Aber kaum jemand kennt die „Invictus Games", auch aus Mutschkes Freundeskreis hätten viele davon noch nie gehört. „Vielleicht ist es ein gesellschaftliches Desinteresse", sagt er. „Vielleicht ist es auch politisch nicht so richtig gewollt, dass man darüber spricht." Es werde ja nie so wirklich darüber berichtet, was bei Einsätzen und Anschlägen passiere, wie es den Betroffenen gehe. „Wir haben das Thema nie in die Gesellschaft gebracht - und ich denke, dass das ein Problem ist", sagt Mutschke.
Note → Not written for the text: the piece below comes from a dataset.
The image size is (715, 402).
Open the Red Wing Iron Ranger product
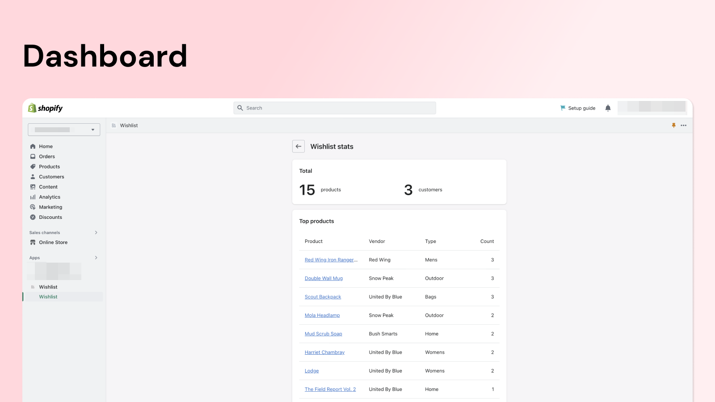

Möglichkeiten, um die Situation zu verbessern, gibt es aber - auch neben den „Invictus Games". Zwischen den Sportlerinnen und Sportlern finden Gespräche mit Politikerinnen und Politikern statt, bei Mutschke und seinem „Paten" gehe es um die Veteranenpolitik und die Sichtbarkeit von ihnen in der Gesellschaft. Zeigen, „dass die Soldaten eben doch nicht alle nur saufen", sagt Mutschke.

Das wird er zumindest während der „Invictus Games" allen beweisen und sein Durchhaltevermögen, seinen Willen und seinen Ehrgeiz zeigen. Für Mutschke sei das Leben viel zu lebenswert, um den Kopf in den Sand zu stecken.